THE REQUEST — Copy out the records from the line containing "You are a GUI" through the end, changing "Noticias" to "Deportes" and leaving everything else the same. Omit the pictures.
· · · · · · ·
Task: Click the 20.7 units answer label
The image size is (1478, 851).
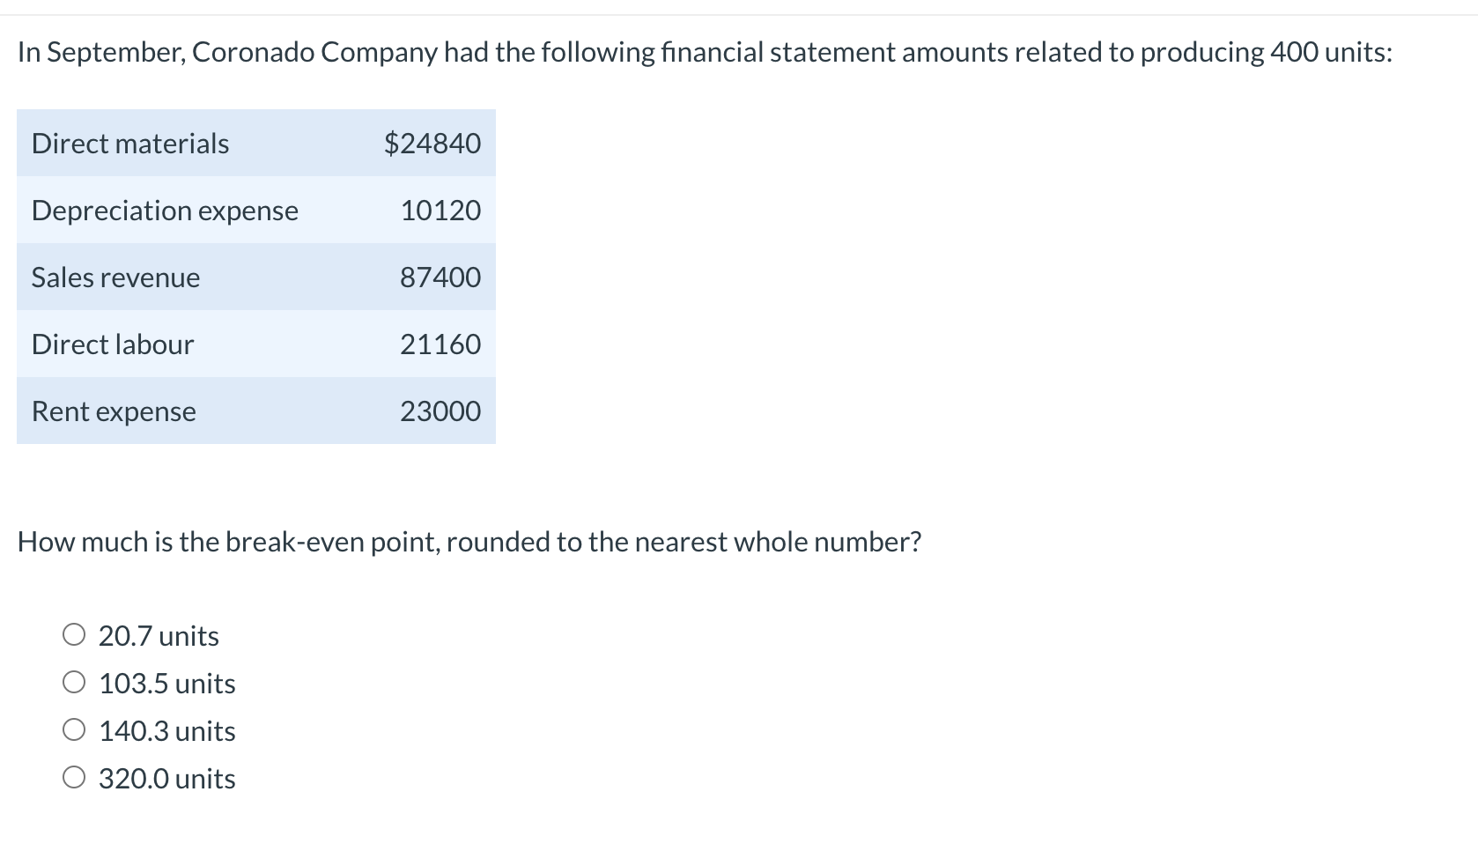Action: click(x=159, y=635)
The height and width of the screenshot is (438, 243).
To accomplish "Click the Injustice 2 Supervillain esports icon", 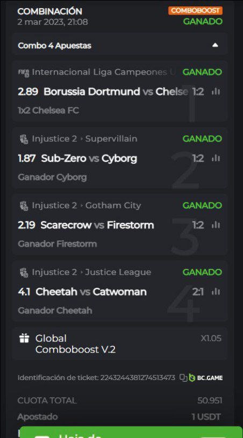I will (x=24, y=139).
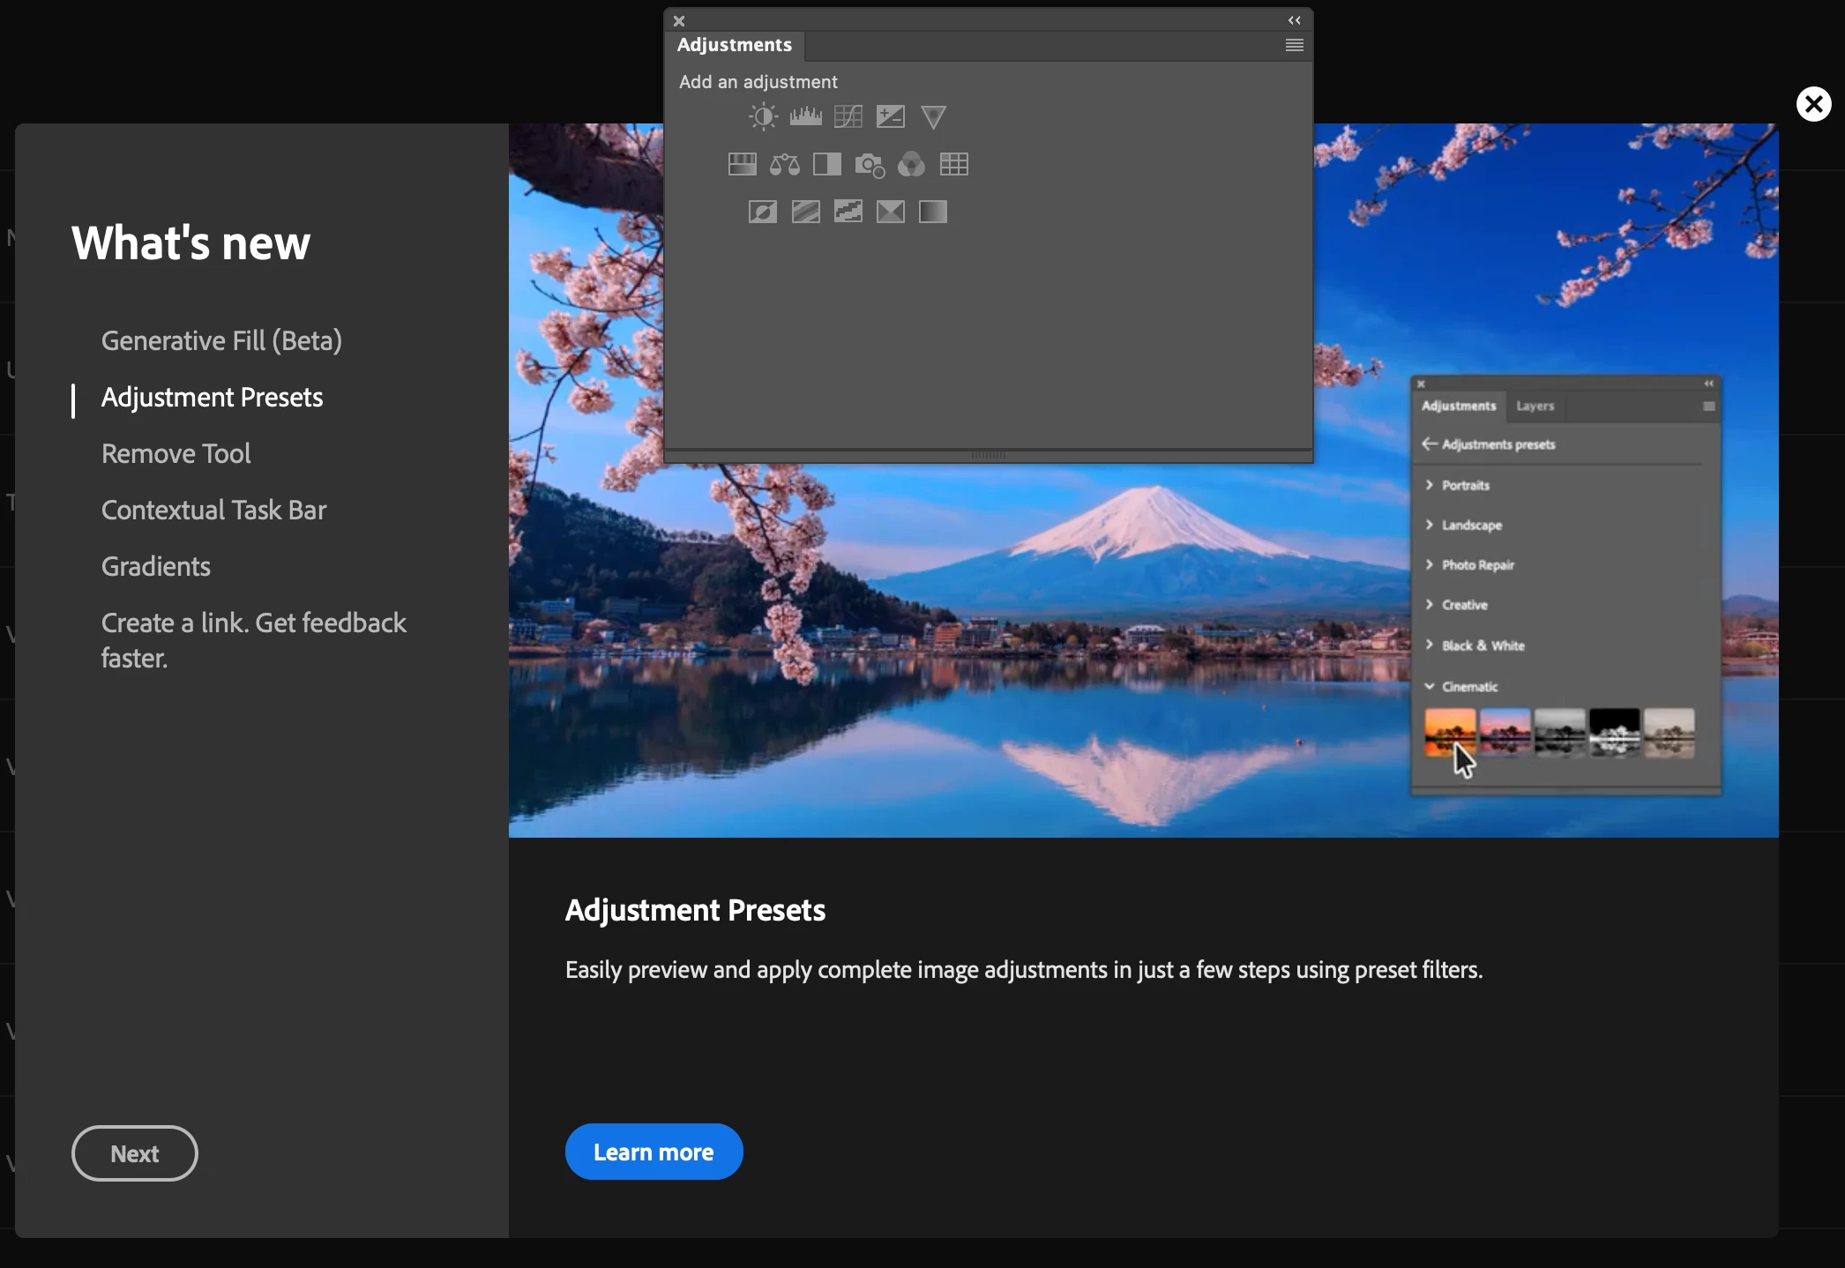Add a Brightness/Contrast adjustment
Viewport: 1845px width, 1268px height.
[x=763, y=116]
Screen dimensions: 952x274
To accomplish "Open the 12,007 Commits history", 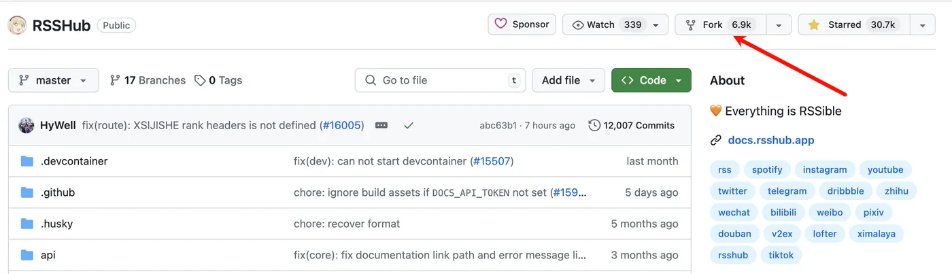I will (x=632, y=125).
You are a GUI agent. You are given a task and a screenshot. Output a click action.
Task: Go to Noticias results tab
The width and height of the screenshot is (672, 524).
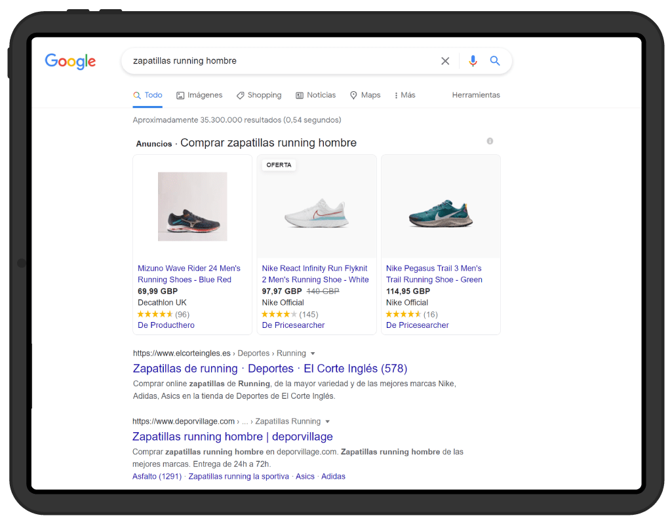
· · · · · · ·
ANSWER TO THIS EXERCISE —
You are a GUI agent. You are given a task and a screenshot. Output a click action.
Task: Go to Deportes results tab
The width and height of the screenshot is (672, 524).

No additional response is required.